Jessie et Nathan ont ils hérité de la force de caractère de leur maman? La vie ne leur a pas beaucoup laissé le choix, à eux non plus. Né grand prématuré, Nathan a effectué maints allers et retours à l’hôpital pendant ses premières années de vie et se souvient d’avoir eu un dossier médical «épais comme le bottin de la ville de Montréal» à son nom. Jessie, elle, «s’est élevée toute seule», aux dires de Laurence. «Son père est parti le jour de l’accouchement, comme dans une vue…», mentionne la fière mère sans, encore une fois, aucune trace d’amertume dans la voix.

«Ma fille a beaucoup, beaucoup de sa mère. Je l’ai élevée toute seule, avec 150 shows par année, alors que je lançais mes premiers albums. J’étais assez pauvre… Elle avait six ans quand mon premier album est sorti, et sa mère est partie sur une chire… Mais ma fille s’est bâtie sur ce que j’avais de mieux. Quand j’étais présente, j’étais totalement là. Il y a des décisions, comme de ne pas aller faire carrière en France, que j’ai prises pour elle, et elle ne l’a su que beaucoup plus tard. Moi, je ne suis pas carriériste, dans la vie, je suis passionnée, et ça ne m’intéressait pas. Ma fille a toujours su qu’elle n’était pas une décoration dans ma vie, à exposer sur les pages couvertures de magazines. Ma fille, c’était précieux. Et mon fils aussi.»

Laurence a d’ailleurs eu de la difficulté à «partager», en quelque sorte, son petit garçon avec le Québec en entier lorsque Chanson pour Nathan a commencé à rouler sur les ondes radiophoniques, en 1998.

«Quand il avait quatre ou cinq ans, on marchait sur la rue et il m’avait demandé : «Maman, pourquoi tout le monde me connaît?». Et je n’avais pas aimé ça. Tout le monde le reconnaissait, l’appelait par son prénom, et moi, je regrettais d’avoir appelé cette chanson ainsi. Quand je l’ai écrite, j’étais dans le désespoir total. Être sur le bord de perdre son enfant, il n’y a rien de pire. Avoir peur de perdre mon enfant, c’est la plus grande des souffrances à laquelle j’ai dû faire face. Quand j’ai écrit ça, je pensais que c’allait être juste entre lui et moi. Je voulais juste lui dire à quel point c’était un champion, mon champion, et à quel point il était un modèle de courage. Mais je me suis aperçu que bien des gens ont interprété Chanson pour Nathan comme modèle de courage pour ce qu’eux avaient à traverser dans leur propre vie.»

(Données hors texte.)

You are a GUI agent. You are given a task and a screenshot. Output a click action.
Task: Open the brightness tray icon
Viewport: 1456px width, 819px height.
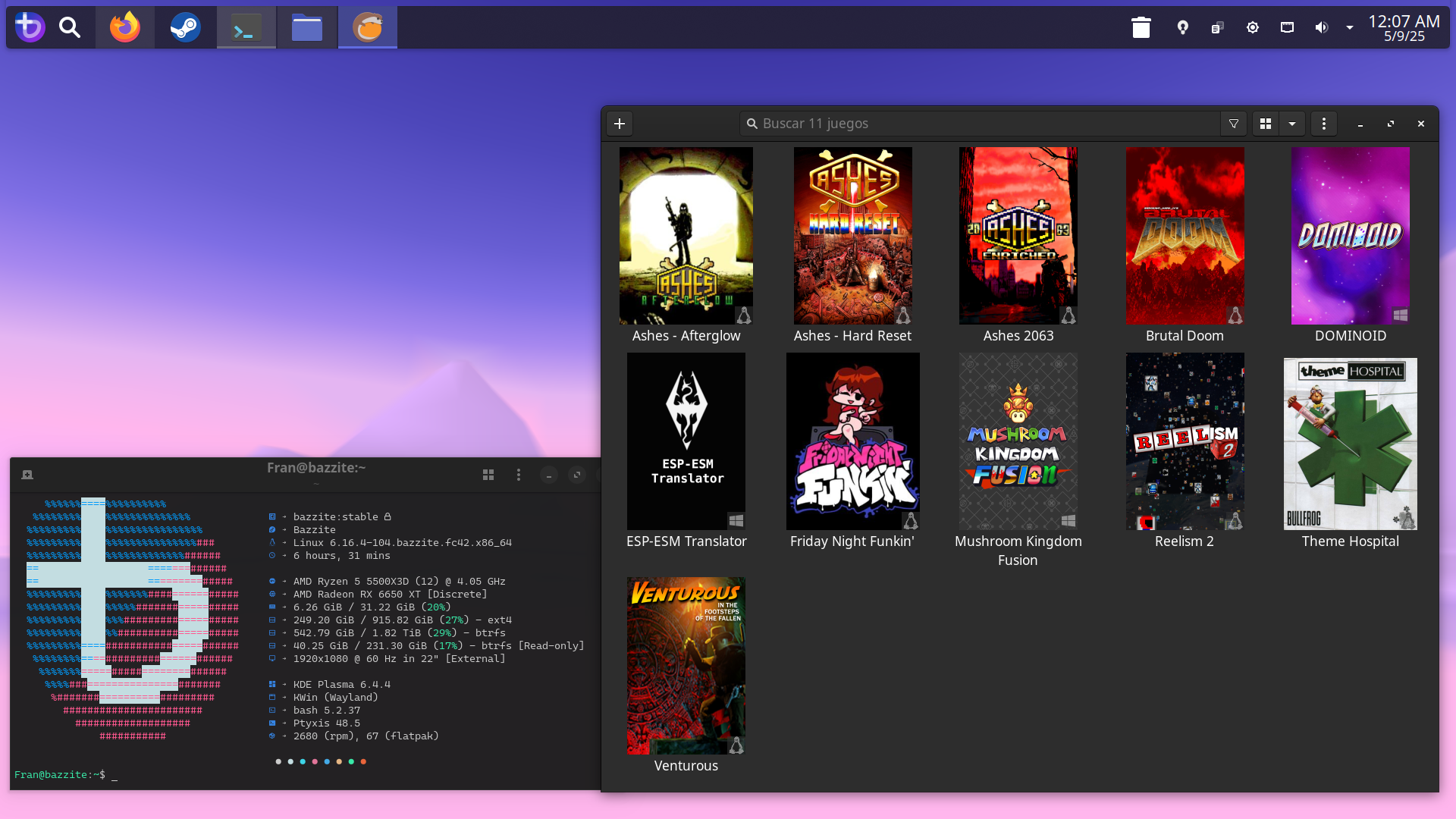point(1252,28)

Laurence Jalbert donnera à compter du mois de mai une série de conférences intitulées Je vais bien, dont le contenu sera un dérivé d’À la vie, à la mer. L’automne prochain, elle lancera un nouvel album de matériel entièrement original.

Le livre et le disque numérique À la vie, à la mer sont en vente depuis le début mars.